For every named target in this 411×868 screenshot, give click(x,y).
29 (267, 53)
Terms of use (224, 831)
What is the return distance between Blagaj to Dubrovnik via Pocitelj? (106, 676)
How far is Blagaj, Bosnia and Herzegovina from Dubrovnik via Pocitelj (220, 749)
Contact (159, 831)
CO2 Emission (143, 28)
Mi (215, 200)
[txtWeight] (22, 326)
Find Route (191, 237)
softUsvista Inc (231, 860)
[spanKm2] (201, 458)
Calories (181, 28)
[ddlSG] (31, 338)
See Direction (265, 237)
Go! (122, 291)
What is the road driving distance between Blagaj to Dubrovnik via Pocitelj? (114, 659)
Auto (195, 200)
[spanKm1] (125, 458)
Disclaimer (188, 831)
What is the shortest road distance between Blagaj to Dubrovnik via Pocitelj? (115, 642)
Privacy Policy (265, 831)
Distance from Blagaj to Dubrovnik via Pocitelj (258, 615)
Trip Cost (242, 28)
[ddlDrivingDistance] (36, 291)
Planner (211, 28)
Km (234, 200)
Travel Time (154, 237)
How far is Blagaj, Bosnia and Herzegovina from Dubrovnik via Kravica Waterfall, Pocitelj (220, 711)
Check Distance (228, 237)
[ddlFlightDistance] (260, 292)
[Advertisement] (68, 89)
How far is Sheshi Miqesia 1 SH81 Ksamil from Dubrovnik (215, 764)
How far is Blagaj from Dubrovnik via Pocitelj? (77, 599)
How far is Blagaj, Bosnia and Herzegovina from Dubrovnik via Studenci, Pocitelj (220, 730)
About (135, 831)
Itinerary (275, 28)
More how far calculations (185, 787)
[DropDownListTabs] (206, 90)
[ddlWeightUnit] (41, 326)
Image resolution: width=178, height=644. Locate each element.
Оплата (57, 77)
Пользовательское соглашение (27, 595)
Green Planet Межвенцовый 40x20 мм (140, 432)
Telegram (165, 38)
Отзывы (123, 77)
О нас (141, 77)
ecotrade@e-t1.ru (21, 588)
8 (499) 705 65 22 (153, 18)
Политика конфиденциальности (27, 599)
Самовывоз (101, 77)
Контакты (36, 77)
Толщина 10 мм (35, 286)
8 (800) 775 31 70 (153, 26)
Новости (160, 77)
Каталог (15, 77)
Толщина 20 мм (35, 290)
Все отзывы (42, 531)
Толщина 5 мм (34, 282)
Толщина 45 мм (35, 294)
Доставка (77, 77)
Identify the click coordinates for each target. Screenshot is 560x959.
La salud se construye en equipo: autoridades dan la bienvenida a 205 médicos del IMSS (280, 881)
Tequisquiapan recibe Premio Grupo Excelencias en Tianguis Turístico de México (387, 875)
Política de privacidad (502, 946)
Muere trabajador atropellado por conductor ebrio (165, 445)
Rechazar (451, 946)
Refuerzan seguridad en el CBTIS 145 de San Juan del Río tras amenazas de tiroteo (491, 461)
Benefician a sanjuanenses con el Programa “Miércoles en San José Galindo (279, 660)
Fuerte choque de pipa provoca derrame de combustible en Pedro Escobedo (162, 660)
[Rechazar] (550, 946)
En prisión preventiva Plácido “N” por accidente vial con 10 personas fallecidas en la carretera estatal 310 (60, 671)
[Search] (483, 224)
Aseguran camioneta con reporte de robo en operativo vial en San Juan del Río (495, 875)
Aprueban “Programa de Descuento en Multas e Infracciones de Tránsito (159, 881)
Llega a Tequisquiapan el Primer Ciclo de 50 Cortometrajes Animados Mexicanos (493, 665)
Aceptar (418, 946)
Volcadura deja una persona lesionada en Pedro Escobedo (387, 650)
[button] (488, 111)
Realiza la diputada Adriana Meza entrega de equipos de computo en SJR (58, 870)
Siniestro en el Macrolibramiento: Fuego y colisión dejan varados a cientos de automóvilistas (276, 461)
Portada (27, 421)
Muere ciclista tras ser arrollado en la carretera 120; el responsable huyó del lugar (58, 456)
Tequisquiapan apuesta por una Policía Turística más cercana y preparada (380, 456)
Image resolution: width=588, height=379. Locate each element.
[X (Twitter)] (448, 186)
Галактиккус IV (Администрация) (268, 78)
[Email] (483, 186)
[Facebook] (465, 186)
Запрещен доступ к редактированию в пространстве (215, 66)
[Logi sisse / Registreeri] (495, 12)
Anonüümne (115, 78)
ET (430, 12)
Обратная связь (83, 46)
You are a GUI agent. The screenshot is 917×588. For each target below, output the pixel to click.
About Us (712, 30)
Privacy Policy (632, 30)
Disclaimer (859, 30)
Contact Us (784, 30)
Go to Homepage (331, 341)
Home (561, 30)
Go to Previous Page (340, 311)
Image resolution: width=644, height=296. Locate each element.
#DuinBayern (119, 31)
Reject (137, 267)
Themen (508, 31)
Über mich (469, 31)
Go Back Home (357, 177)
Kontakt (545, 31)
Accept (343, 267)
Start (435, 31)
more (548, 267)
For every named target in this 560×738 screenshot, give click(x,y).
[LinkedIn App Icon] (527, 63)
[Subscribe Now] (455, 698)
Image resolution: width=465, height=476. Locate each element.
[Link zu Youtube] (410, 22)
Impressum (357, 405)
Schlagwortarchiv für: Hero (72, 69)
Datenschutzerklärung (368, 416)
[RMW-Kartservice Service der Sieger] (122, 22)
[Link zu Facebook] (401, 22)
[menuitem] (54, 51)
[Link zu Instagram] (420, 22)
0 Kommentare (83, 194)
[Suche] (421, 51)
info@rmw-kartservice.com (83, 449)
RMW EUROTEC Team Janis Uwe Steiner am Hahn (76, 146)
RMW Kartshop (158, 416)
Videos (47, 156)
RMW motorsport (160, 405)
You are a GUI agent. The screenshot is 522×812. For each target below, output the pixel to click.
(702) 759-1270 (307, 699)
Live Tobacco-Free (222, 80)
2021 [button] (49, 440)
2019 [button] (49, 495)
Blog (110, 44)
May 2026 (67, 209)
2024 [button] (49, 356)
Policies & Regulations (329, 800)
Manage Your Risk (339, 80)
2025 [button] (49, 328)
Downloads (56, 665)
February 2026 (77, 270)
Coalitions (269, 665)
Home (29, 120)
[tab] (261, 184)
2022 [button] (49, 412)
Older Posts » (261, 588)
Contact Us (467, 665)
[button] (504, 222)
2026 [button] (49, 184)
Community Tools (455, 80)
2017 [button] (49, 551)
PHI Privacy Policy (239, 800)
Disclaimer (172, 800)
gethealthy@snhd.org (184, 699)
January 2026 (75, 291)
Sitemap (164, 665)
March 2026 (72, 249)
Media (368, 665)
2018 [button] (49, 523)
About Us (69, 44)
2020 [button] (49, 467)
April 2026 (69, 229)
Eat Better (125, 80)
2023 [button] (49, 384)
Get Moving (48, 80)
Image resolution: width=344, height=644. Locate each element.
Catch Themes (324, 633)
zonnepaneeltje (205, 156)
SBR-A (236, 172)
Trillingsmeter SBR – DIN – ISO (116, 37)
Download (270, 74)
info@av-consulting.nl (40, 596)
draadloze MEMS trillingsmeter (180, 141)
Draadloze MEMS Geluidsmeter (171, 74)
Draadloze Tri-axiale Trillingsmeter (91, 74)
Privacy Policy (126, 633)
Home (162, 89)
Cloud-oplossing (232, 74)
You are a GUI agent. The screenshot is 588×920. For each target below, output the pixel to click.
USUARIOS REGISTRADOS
┄┄┄┄┄┄┄┄┄┄┄┄┄┄┄┄┄┄┄┄
Problem requirements: Rewrite the entries from the line containing "[tab] (261, 184)" down to the line containing "Disclaimer (172, 800)", swapping "button" for "link" and leaving everything else unchanged.

Complete response:
[tab] (261, 184)
2022 [link] (49, 412)
Older Posts » (261, 588)
Contact Us (467, 665)
[link] (504, 222)
2026 [link] (49, 184)
Community Tools (455, 80)
2017 [link] (49, 551)
PHI Privacy Policy (239, 800)
Disclaimer (172, 800)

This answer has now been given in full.